The rationale and advantage of a primary care psychology/mental health service is that you are working with them in an assessment (not necessarily testing) and brief treatment/intervention model where you are triaging stuff out that cannot be handled "in house." You are not gonna treat much of what is being diagnosed here, no? They will be referred out. Wouldn't we rather consultant out to a large (or small) PP that does both the assessment and the treatment?

So lets say you're getting auth for 5 billable hours for one of these assessments and that may be gereous depedninfg on the clinical question/issue and the payer). What does 98118 pay per unit, on average, when we factor a mix of payer sources? Is there really enough business from one pediatrician practice to do this 4-5 days a week indefinitely? Who handles appeals and preauths? You? Is the practice going to pay the overhead and cost of testing materials for this? If they dont, the model seems even less financially stable/workable. I don't see how these is feasible unless the person takes on a more tradition treatment provider role. Which would beg the question of why they would seek or prefer a neuropsychologist for this role?

Yeah- I agree. I can see where there'd be a perception of making it easier/quicker for the patient (in the same way that my personal physician's group is now located in the same building with a lab and X-ray), but psych doesn't quite work the same way. There may be more direct consultation, and it could potentially help with marketing the pediatrician practice.
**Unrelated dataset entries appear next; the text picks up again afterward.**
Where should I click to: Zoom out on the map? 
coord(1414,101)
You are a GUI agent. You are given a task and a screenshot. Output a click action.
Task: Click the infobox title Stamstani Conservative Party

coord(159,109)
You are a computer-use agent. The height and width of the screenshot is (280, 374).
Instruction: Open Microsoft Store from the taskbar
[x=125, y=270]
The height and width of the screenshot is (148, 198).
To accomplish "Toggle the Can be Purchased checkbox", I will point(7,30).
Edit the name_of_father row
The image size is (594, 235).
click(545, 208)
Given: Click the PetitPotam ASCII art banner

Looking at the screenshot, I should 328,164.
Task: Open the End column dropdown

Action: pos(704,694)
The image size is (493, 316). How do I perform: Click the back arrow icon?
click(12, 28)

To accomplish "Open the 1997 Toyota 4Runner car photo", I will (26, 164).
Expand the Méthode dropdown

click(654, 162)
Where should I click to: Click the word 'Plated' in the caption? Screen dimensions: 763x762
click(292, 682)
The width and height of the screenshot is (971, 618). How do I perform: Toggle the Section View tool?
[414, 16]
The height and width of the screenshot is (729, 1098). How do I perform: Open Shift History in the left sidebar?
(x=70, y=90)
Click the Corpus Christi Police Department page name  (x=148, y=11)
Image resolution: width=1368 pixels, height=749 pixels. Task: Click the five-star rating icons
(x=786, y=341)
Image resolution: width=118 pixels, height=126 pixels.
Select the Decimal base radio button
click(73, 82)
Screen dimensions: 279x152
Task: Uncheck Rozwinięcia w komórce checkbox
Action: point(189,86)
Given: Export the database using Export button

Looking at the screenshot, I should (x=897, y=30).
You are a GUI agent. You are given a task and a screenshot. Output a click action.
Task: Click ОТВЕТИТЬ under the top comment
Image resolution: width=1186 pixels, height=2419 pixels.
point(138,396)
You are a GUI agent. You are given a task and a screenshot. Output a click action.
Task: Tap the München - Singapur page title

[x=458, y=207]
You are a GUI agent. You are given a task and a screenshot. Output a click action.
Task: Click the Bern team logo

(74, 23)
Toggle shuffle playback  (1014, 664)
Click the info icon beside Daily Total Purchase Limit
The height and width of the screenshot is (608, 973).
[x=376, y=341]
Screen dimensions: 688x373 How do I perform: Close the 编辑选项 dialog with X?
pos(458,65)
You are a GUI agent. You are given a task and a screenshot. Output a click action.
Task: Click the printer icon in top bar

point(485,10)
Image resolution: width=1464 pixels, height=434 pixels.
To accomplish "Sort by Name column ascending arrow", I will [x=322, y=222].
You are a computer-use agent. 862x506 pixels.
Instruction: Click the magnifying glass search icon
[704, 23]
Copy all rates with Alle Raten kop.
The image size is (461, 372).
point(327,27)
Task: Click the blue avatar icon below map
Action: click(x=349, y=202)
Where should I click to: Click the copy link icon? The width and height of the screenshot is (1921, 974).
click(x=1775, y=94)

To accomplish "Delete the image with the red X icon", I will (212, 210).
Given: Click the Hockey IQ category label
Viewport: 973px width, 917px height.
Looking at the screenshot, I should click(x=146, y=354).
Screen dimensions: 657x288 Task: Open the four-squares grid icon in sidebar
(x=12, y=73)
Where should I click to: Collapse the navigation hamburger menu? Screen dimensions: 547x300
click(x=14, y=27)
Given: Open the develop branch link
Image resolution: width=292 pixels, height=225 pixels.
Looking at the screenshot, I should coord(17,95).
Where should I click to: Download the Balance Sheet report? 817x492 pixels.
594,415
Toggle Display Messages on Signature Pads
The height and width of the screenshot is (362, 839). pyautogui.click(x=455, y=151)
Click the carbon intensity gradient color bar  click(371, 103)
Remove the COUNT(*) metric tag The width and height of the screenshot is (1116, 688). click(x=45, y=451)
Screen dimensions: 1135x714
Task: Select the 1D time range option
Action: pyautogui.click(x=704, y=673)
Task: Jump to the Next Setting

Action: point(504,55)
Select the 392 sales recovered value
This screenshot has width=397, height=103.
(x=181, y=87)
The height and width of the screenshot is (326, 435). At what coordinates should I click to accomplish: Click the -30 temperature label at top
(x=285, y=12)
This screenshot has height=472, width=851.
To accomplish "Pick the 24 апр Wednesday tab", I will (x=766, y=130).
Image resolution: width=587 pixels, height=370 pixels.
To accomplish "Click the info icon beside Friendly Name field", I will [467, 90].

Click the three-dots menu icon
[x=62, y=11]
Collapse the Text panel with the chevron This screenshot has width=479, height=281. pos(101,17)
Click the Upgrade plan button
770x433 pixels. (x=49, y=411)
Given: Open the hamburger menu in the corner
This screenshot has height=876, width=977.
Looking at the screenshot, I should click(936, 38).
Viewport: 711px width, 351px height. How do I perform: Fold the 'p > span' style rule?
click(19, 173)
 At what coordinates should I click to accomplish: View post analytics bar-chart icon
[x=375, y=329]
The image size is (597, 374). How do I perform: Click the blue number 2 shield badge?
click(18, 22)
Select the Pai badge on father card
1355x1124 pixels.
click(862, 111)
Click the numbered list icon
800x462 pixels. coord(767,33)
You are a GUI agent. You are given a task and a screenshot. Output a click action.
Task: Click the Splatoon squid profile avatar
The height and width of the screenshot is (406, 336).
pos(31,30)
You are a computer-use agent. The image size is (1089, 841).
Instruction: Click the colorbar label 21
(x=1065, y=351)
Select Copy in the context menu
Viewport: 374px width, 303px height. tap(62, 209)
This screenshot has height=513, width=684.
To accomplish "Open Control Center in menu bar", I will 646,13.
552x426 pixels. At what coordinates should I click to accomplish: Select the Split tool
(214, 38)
The physicians probably see a lot of "stuff" that they need to refer to psych, and seems intuitive that having one down the hall would make things easier, though it may not really.

Though I can't back it up with any research, I also think that a combined psych PP that does assessment and treatment is a better option, with more informed treatment and assessment being the end result. That's what my practice is and it works very well (though we only do autism).